Some cricket pundits talk respectfully of Kallis but not with such love. "Well, he's got the stats" they say, almost grudgingly. I understand that. Kallis was one of my least favourite cricketers for a long time, so thoroughly did he seem like a dream-crusher who did the exact opposite of what I wanted him to do. But once I acquired Sky and started watching more matches from around the world as a neutral, so that I wasn't always hoping he was out or that he didn't take a wicket, I was able to see him for what he was - with so many brave, perfectly apposite game-changing innings, so many vital wickets and great catches. Yes, he wins on stats, because stats are the key thing, he wins because he's the only player who'd be in the Top 100 twice over (and without the batting, he'd have, conservatively, taken 500 not 300 test wickets), but also because to me he's the definitive unselfish selfish-looking cricketer, just doing his job relentlessly as instructed without fuss, the rock on which his team made the ascent to World Number 1.
Really, the first 20 in my list, and a few beyond, are all transformatively great cricketers, there could be plenty of switching around within there, but I feel like I've got it right (of course).

It made me think about my favourite cricketers in a way I haven't before, as well. Who did I naturally veer towards and tell myself to consider more harshly?

My favourite players are David Gower, Phil Tufnell (no place for the Cat!), Sangakkara, Ambrose, Lara, Gilchrist, Marshall, Bevan, Atherton (just missing out, sadly), Bell, Flintoff, Dravid, Amla, Vettori, Shakib al-Hasan.

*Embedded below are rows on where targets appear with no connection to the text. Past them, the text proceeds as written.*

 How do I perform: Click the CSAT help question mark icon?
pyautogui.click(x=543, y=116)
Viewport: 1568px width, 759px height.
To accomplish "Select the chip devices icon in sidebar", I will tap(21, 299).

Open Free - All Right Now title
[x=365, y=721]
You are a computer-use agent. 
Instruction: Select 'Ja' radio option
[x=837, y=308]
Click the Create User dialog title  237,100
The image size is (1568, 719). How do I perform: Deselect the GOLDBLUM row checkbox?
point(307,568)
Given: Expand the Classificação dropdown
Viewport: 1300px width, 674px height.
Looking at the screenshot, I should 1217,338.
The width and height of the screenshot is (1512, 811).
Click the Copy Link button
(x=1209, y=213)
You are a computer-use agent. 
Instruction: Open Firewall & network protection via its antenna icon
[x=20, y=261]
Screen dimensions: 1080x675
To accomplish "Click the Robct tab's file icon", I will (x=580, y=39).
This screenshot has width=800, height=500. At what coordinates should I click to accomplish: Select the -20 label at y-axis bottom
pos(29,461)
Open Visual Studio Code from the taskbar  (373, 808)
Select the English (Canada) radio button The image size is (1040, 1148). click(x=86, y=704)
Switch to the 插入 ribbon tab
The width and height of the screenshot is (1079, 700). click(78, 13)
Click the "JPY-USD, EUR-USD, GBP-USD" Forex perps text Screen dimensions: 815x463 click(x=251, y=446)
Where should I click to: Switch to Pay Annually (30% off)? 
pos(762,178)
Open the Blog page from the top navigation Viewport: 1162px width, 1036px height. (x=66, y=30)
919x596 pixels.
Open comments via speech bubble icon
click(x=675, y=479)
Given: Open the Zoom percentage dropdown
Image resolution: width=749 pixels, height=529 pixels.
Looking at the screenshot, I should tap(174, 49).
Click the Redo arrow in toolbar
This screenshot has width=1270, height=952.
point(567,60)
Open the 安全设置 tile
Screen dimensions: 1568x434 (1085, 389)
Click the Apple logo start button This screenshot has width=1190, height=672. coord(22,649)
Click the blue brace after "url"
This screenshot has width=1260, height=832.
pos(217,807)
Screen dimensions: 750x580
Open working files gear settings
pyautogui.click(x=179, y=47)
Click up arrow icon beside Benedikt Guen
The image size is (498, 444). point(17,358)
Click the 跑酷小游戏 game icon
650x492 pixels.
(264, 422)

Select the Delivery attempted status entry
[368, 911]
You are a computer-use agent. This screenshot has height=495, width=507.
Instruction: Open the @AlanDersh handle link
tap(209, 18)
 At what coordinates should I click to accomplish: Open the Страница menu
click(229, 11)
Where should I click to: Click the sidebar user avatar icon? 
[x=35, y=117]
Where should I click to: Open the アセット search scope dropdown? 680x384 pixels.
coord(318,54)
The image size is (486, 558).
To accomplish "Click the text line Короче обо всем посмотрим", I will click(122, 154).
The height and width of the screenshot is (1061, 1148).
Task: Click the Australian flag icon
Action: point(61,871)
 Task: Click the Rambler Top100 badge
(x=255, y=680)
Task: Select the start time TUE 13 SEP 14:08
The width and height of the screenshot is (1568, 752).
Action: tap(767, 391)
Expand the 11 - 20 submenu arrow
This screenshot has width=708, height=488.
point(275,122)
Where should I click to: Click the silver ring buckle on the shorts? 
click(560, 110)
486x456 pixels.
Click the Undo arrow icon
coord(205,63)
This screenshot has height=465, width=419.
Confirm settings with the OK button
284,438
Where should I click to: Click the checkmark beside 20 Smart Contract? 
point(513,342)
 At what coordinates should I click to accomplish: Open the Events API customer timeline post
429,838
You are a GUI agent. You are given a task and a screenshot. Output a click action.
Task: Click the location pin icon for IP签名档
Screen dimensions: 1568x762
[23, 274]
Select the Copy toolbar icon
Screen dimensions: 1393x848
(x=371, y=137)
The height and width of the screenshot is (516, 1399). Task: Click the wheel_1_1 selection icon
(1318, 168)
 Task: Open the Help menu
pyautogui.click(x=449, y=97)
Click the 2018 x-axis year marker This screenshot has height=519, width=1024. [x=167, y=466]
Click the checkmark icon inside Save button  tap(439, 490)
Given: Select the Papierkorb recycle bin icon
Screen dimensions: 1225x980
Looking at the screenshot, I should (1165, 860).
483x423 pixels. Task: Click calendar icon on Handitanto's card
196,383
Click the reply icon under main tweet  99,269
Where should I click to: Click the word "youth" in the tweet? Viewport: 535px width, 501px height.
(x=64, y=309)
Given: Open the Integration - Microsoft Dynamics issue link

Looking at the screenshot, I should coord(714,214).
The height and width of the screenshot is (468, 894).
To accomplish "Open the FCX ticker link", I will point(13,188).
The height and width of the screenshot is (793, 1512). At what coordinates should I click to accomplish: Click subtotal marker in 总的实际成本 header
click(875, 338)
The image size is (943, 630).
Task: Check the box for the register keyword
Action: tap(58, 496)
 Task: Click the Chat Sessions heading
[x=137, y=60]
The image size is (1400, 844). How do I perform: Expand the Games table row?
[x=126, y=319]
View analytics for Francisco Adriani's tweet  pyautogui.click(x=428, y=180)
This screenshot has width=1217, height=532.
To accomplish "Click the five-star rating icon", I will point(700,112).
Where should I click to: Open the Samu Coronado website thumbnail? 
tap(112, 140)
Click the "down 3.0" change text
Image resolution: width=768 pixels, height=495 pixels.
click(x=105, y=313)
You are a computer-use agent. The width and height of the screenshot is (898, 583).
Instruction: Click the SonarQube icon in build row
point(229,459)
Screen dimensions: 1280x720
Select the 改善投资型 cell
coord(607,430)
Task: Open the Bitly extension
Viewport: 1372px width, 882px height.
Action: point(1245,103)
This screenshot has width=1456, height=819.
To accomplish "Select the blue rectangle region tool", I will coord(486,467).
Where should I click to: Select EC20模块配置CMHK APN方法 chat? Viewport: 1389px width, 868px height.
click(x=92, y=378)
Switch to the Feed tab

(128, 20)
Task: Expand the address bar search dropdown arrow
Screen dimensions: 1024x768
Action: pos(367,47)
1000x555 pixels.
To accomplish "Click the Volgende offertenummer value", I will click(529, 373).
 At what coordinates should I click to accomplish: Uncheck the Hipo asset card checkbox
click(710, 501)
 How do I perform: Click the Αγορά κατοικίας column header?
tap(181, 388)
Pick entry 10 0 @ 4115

Bevan and Shakib might be higher than people think, but both are unique, influential cricketers, Bevan as the first true ODI specialist, the best in the world even when test cricket discarded him too early, Shakib as his country's first and only world-class player, carrying them diffidently with both his batting and bowling across all formats.

I think I can make a case for all my judgements - I think Azharuddin might have crept in if he hadn't disgraced the game, and part of me considered putting Graeme Hick in. Who else? Richie Richardson, Jeff Dujon, Trescothick, Samaraweera, Cullinan, Mushtaq Ahmed. Lots of good players.

There have been a glut of great players in the last 20 years - I wonder, with the dispersal of formats, if the current stars will make such claims for greatness, In years to come, the essence, the "it" of cricket will change from accumulation and runs per wicket to speed and distance ...  part of me wonders if, without realising it, we've been watching, for the last 20-30 years, cricket's true golden age.